▶ [Task prompt] Here are some records; quote them exactly, leaving out the pictures.

▶ [Data]
● ● ●
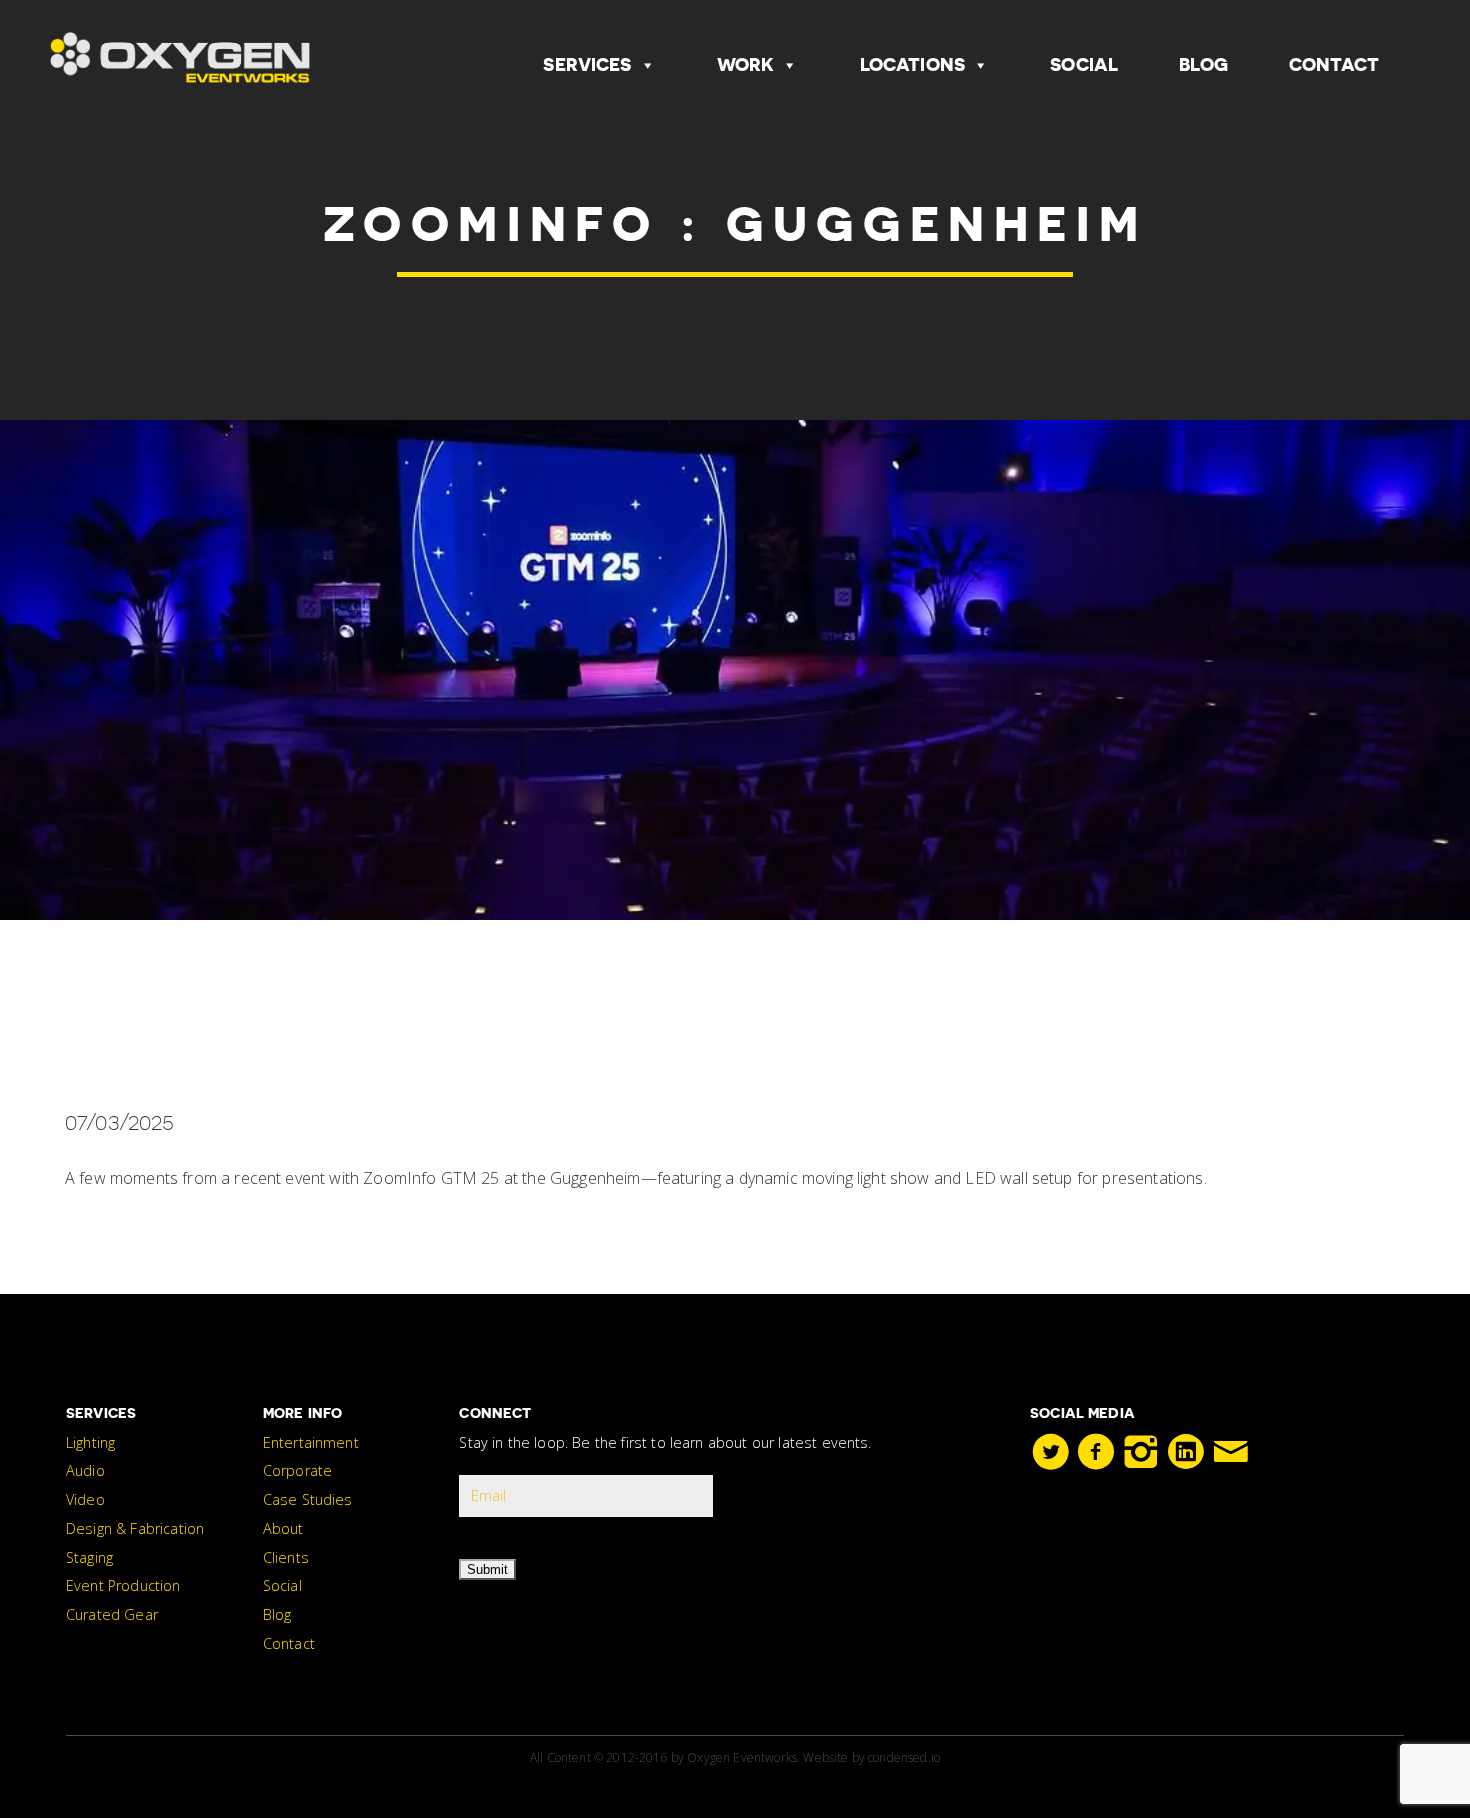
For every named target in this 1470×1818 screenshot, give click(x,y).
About (283, 1528)
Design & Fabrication (135, 1528)
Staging (89, 1557)
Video (85, 1499)
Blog (1203, 64)
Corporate (297, 1470)
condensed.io (904, 1757)
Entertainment (311, 1442)
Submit (487, 1569)
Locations (912, 64)
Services (587, 64)
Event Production (123, 1585)
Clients (286, 1557)
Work (746, 64)
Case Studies (308, 1499)
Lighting (90, 1442)
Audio (85, 1470)
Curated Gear (112, 1614)
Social (1084, 64)
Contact (1334, 64)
● ● ●
▶ [Response to the task]
For every named target in this 1470×1818 screenshot, give click(x,y).
About (283, 1528)
Design & Fabrication (135, 1528)
Staging (89, 1557)
Video (85, 1499)
Blog (1203, 64)
Corporate (297, 1470)
condensed.io (904, 1757)
Entertainment (311, 1442)
Submit (487, 1569)
Locations (912, 64)
Services (587, 64)
Event Production (123, 1585)
Clients (286, 1557)
Work (746, 64)
Case Studies (308, 1499)
Lighting (90, 1442)
Audio (85, 1470)
Curated Gear (112, 1614)
Social (1084, 64)
Contact (1334, 64)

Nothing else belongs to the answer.